- [Aim of the task] Can you locate every line in the listing below that contains the word "should"? Copy out each of those lines in full.

- [Entries shown]

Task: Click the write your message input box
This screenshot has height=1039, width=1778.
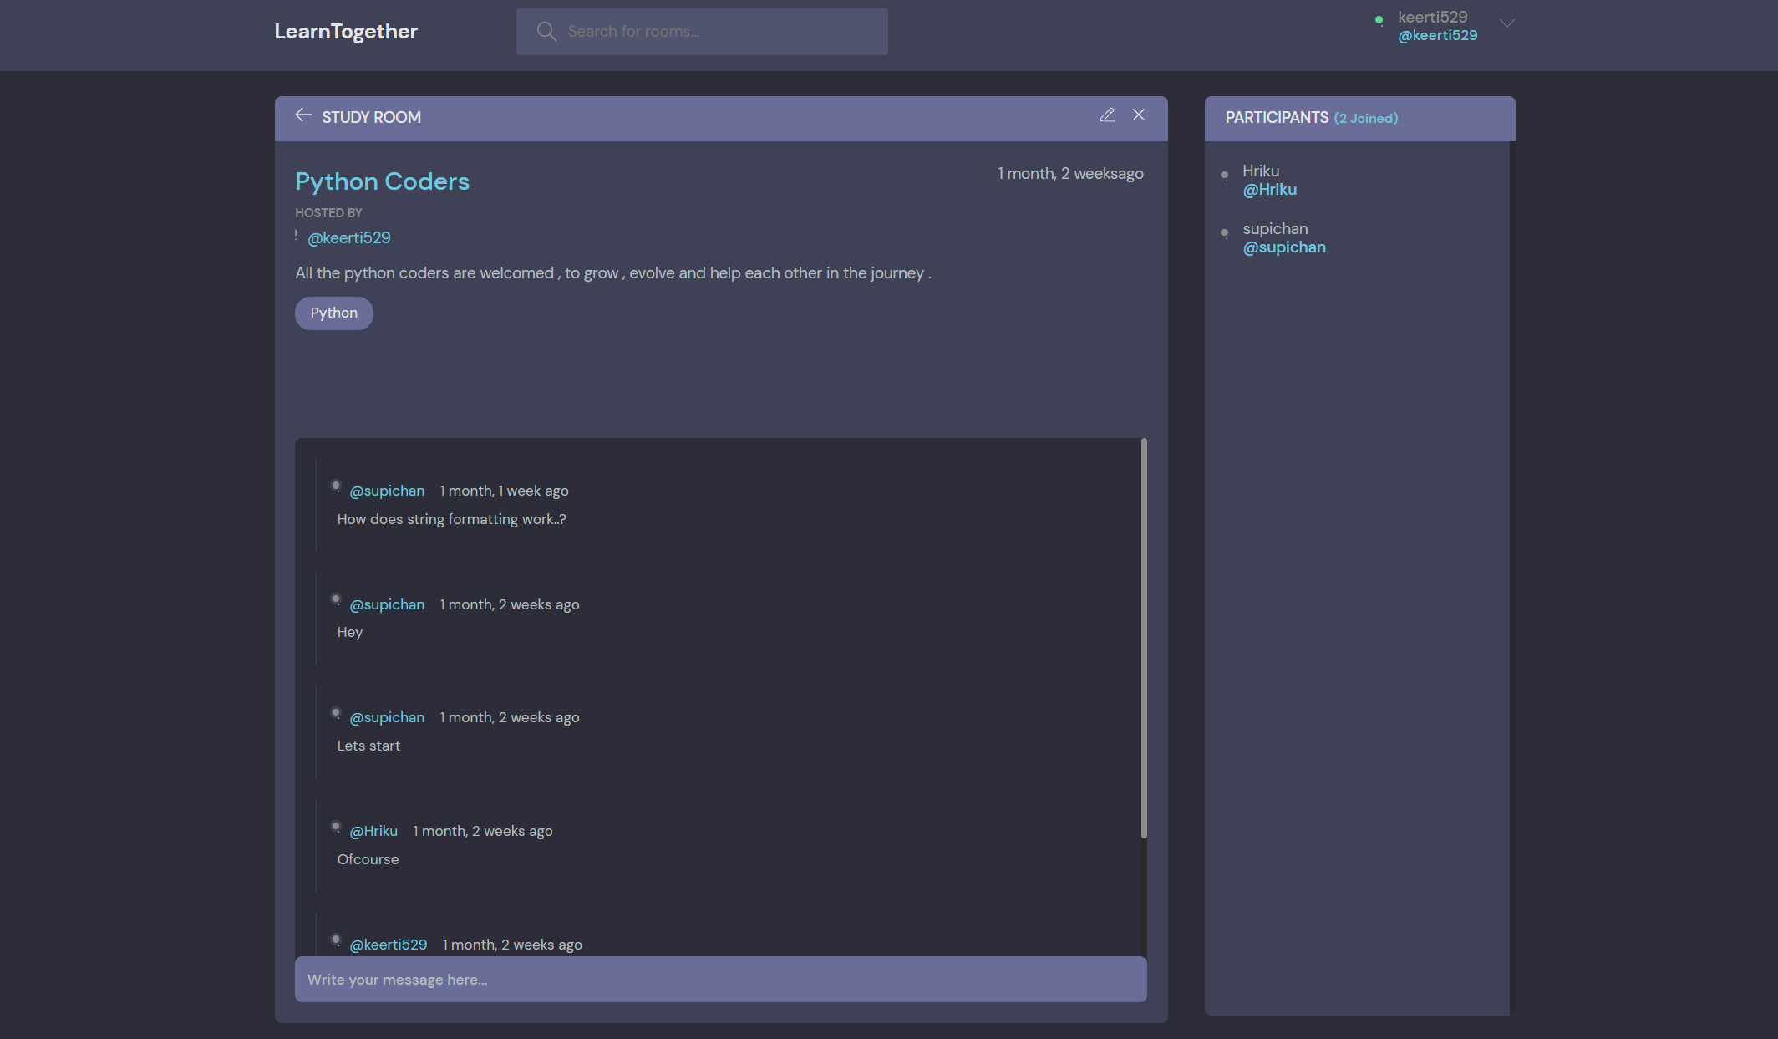Action: pyautogui.click(x=719, y=979)
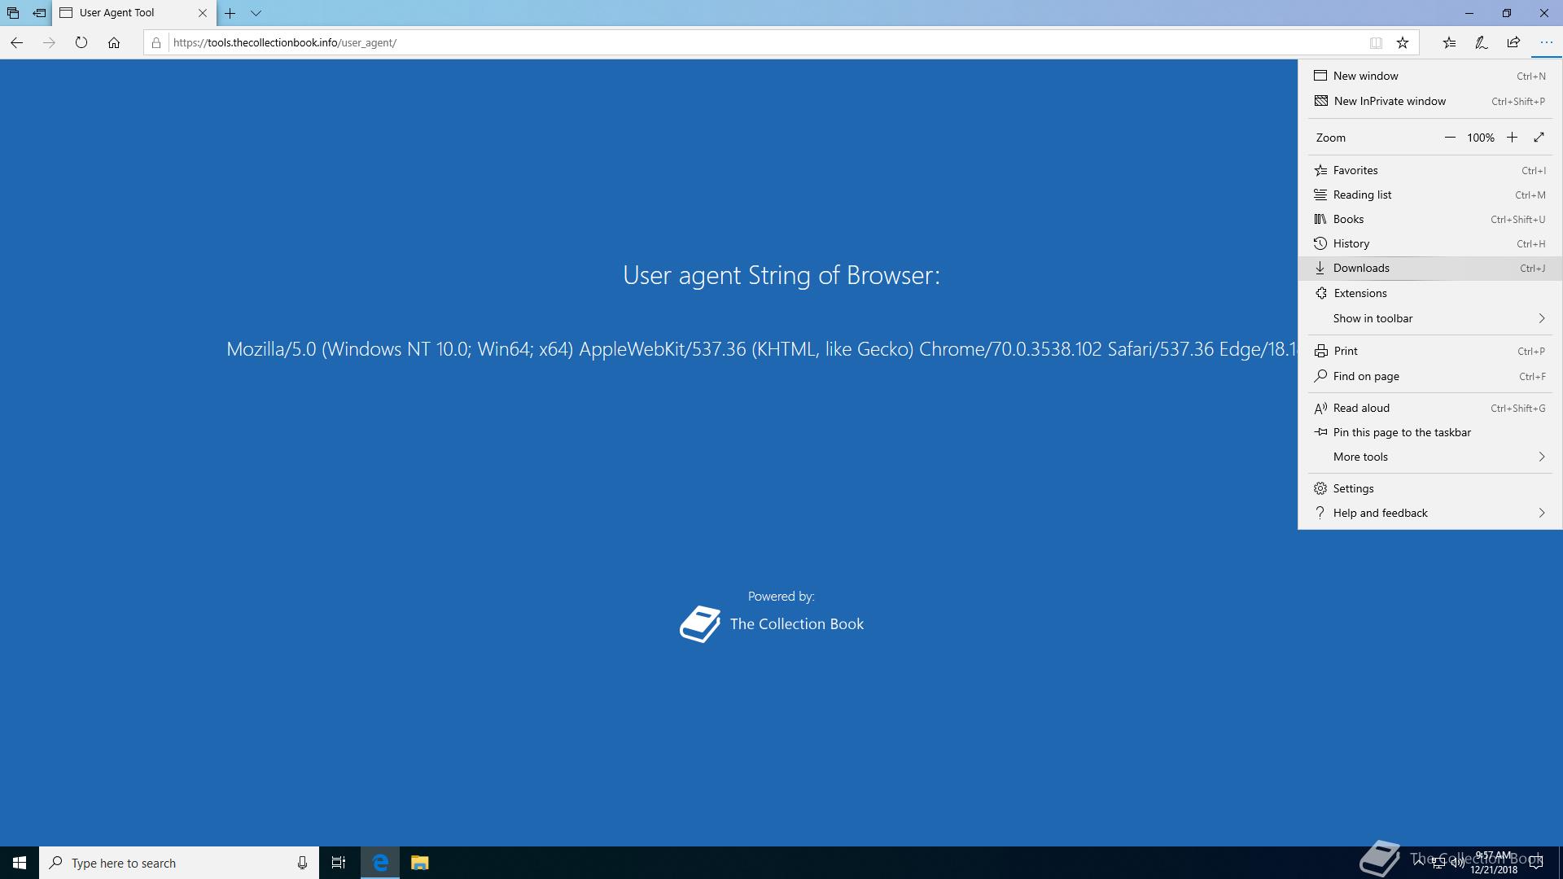This screenshot has width=1563, height=879.
Task: Open the Favorites hub icon in toolbar
Action: coord(1449,42)
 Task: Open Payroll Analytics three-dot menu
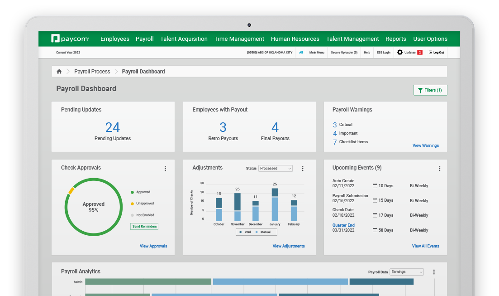click(434, 272)
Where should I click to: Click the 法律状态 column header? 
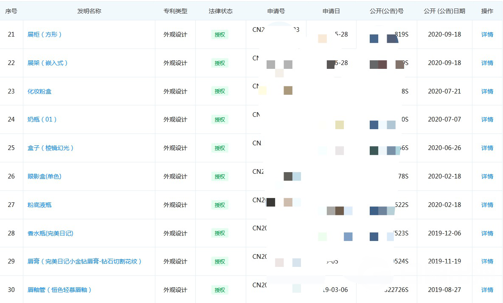coord(221,11)
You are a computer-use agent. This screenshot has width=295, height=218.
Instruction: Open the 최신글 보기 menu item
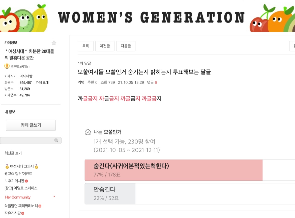pyautogui.click(x=13, y=153)
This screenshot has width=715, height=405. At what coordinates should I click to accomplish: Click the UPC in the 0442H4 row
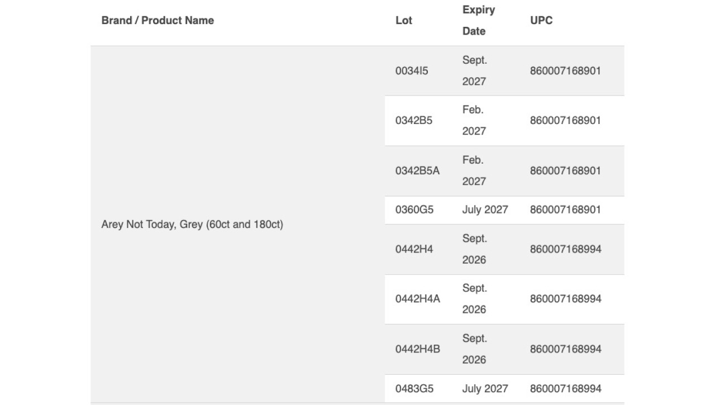566,249
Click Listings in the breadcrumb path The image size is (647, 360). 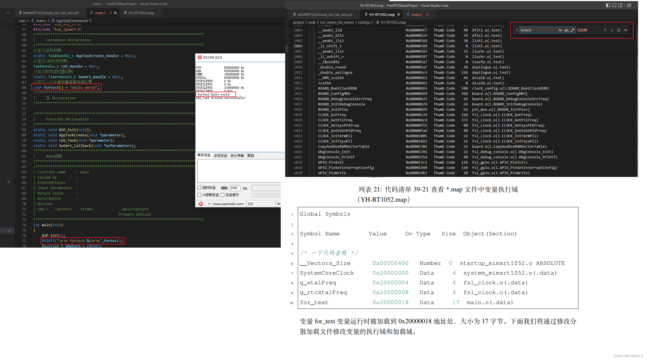[x=364, y=22]
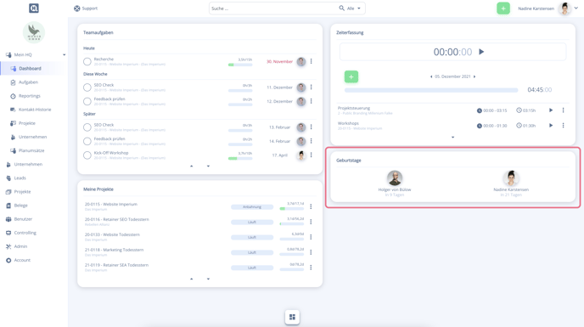The height and width of the screenshot is (327, 584).
Task: Open the dashboard widget grid icon at bottom
Action: [292, 317]
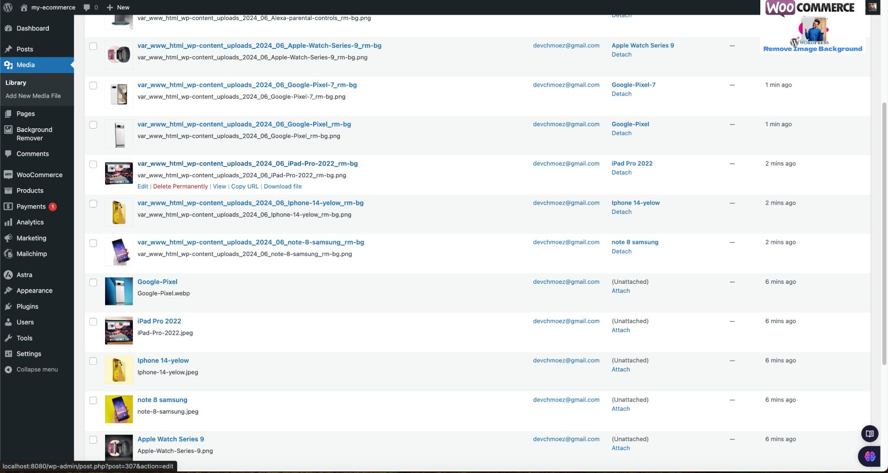Click the comments bubble icon in admin bar
The width and height of the screenshot is (888, 473).
[87, 7]
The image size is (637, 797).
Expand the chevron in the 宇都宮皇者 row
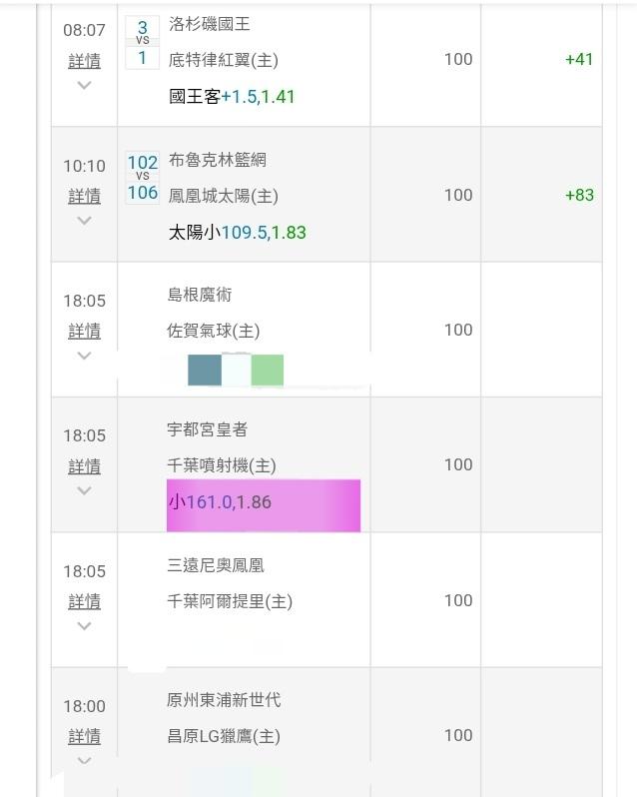point(84,490)
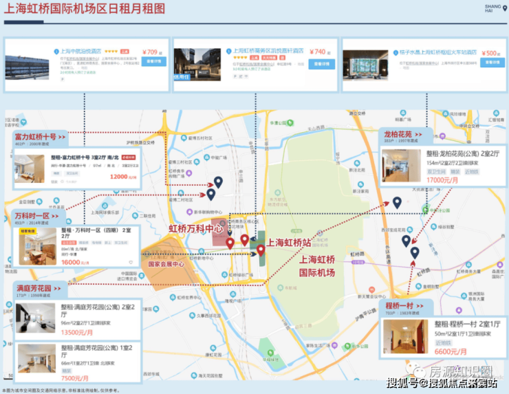Click the Shanghai location pin icon
Viewport: 509px width, 394px height.
(x=505, y=8)
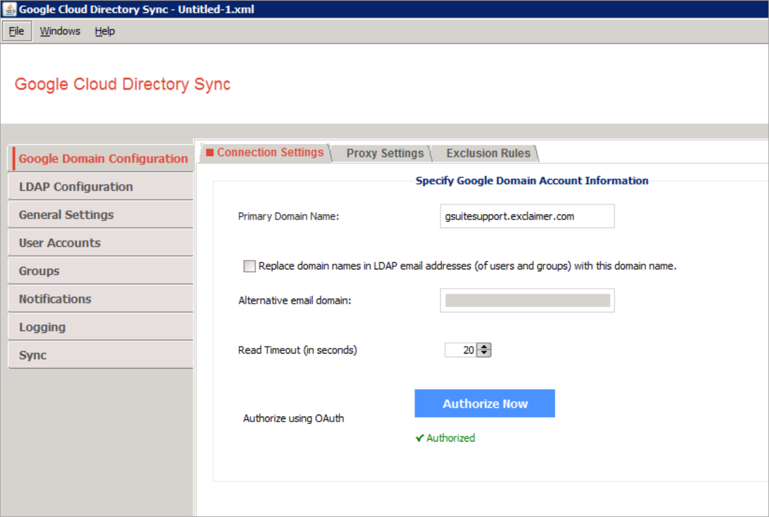Click the Read Timeout value field
The width and height of the screenshot is (769, 517).
tap(460, 350)
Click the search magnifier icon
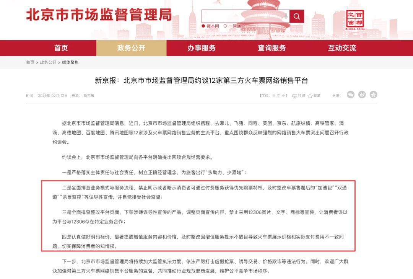The width and height of the screenshot is (413, 279). 296,16

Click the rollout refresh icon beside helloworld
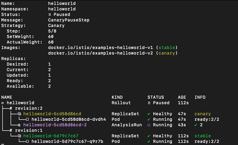[2, 103]
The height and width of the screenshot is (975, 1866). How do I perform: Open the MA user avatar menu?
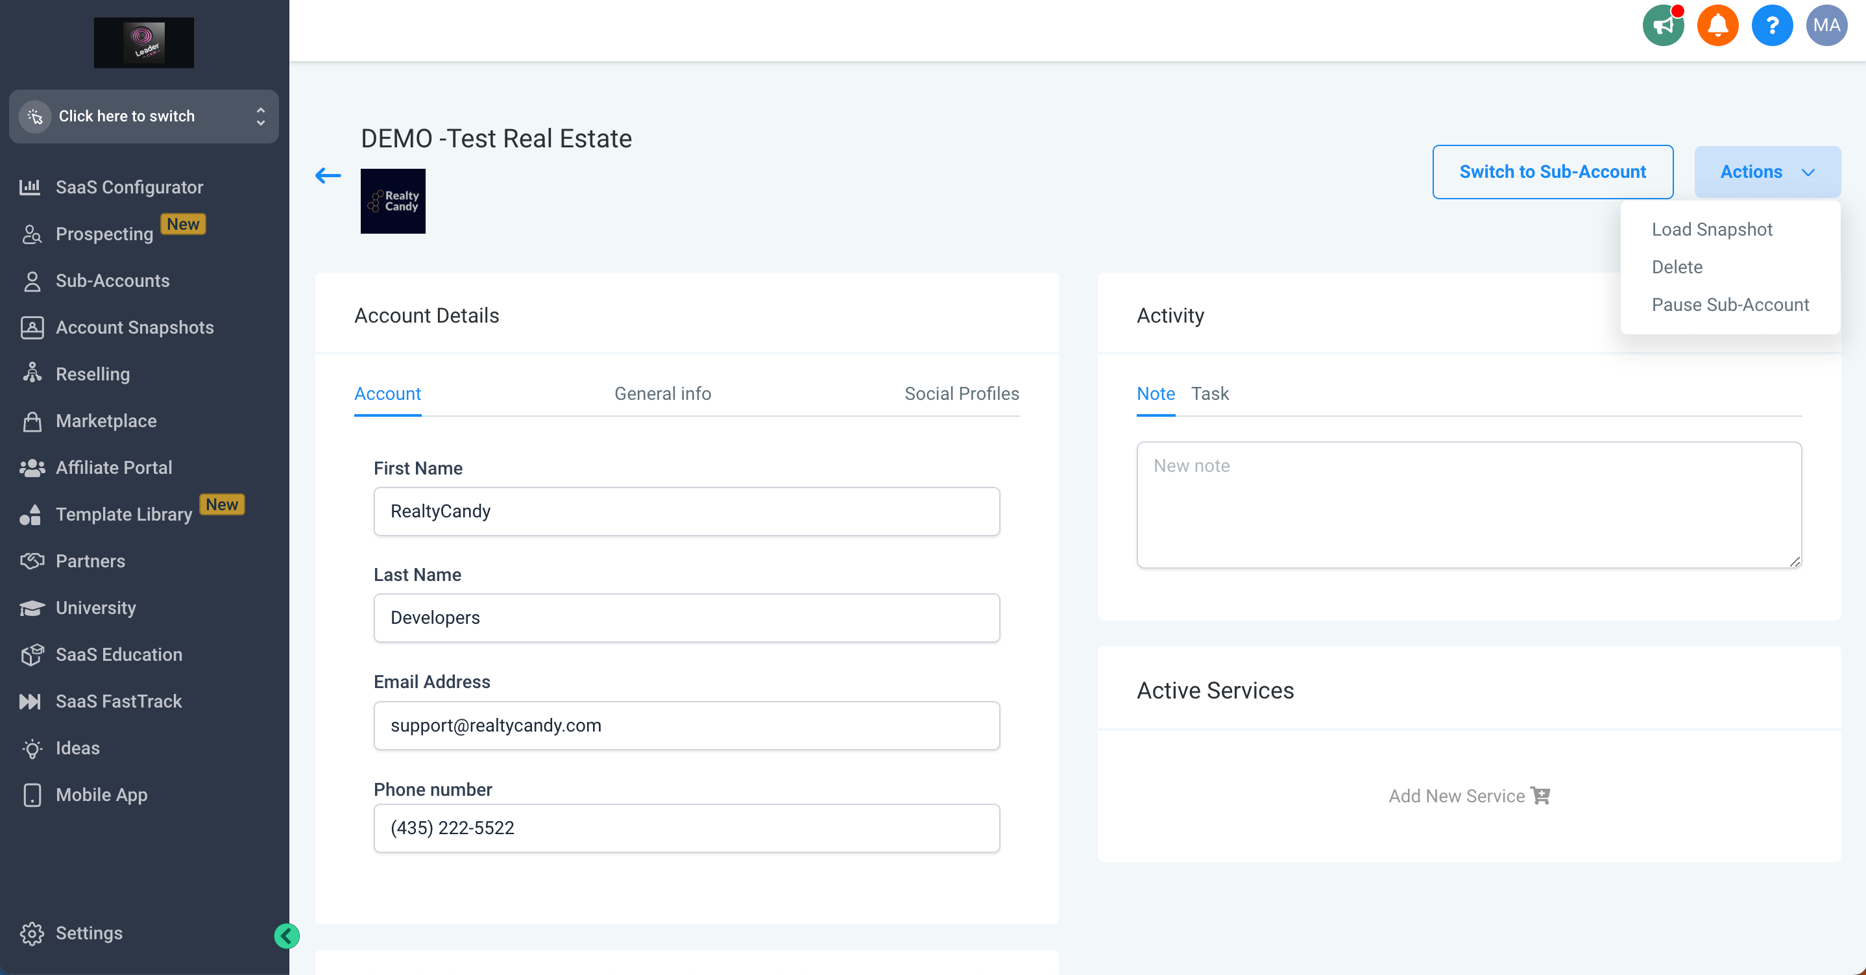(x=1826, y=26)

- [Solved problem]
Where should I click to: Click the 法律状态 column header? 
This screenshot has width=715, height=405. At what coordinates should I click to accomplish: Click the UPC in the 0442H4 row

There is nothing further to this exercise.